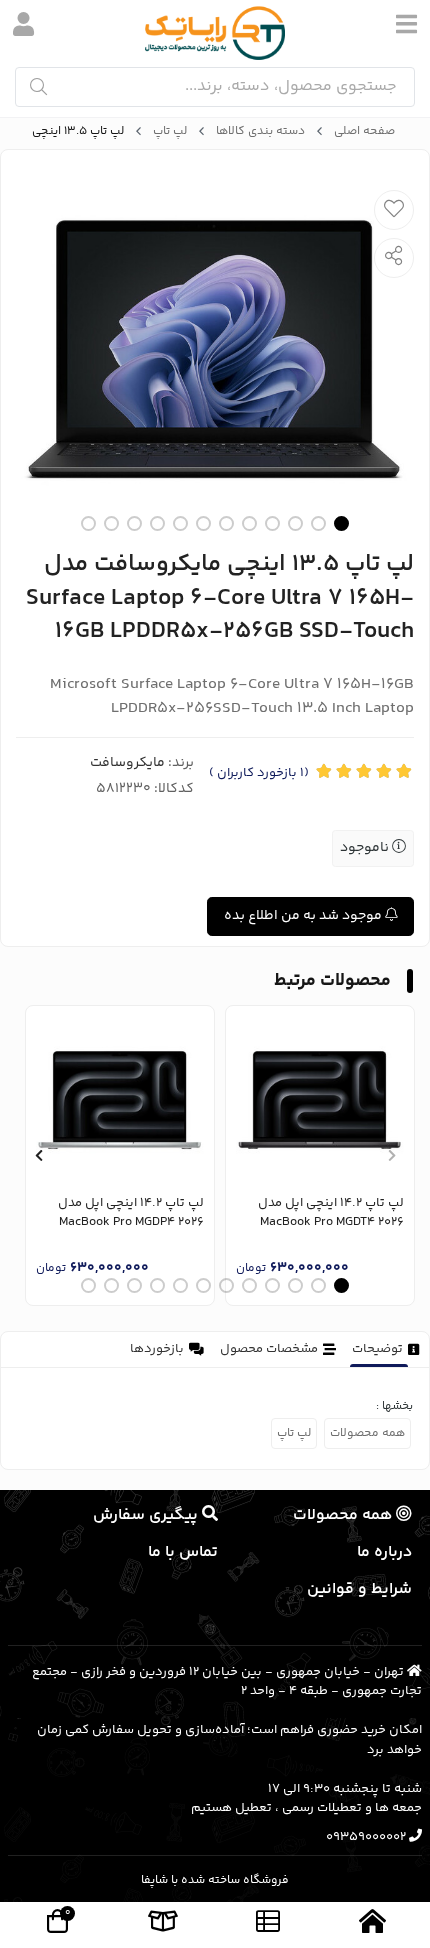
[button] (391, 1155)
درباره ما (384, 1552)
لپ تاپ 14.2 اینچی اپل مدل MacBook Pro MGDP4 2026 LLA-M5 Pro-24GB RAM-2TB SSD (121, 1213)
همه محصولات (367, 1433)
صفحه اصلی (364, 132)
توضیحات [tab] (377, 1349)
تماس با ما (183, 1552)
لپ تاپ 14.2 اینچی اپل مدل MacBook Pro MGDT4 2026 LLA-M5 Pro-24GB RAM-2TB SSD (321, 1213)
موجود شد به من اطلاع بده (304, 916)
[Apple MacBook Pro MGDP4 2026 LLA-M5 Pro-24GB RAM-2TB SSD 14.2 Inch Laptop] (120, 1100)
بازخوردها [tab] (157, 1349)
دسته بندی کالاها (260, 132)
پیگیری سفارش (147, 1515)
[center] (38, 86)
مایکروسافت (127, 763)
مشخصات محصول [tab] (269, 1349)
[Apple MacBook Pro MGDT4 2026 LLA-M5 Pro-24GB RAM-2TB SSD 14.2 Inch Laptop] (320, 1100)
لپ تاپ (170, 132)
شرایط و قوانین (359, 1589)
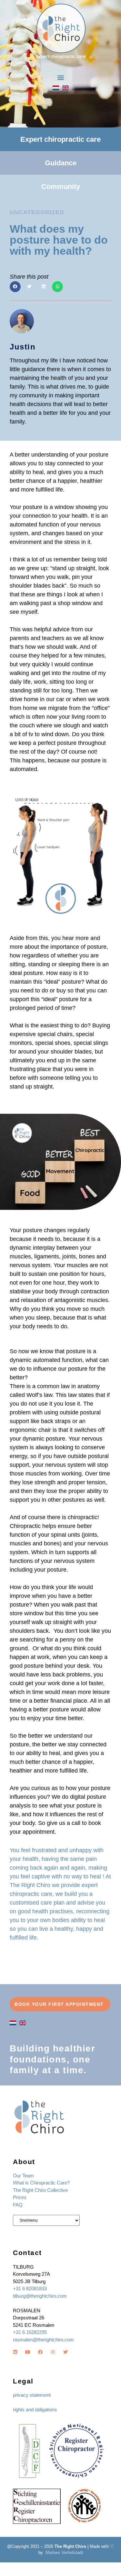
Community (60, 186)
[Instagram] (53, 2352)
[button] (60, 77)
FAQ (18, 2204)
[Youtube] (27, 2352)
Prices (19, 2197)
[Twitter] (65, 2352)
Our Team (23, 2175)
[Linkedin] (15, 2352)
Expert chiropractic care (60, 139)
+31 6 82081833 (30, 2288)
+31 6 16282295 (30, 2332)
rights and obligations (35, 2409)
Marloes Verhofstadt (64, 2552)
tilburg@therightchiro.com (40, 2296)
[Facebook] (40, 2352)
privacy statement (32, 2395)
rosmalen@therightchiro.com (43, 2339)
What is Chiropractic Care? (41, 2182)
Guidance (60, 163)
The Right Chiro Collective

=-=-=

*EXERCISE GOAL*:
Apply a filter for "Apple" to the entries and show each line that passes.

*TASK RESPONSE*:
[Apple MacBook Pro MGDP4 2026 LLA-M5 Pro-24GB RAM-2TB SSD 14.2 Inch Laptop] (120, 1100)
[Apple MacBook Pro MGDT4 2026 LLA-M5 Pro-24GB RAM-2TB SSD 14.2 Inch Laptop] (320, 1100)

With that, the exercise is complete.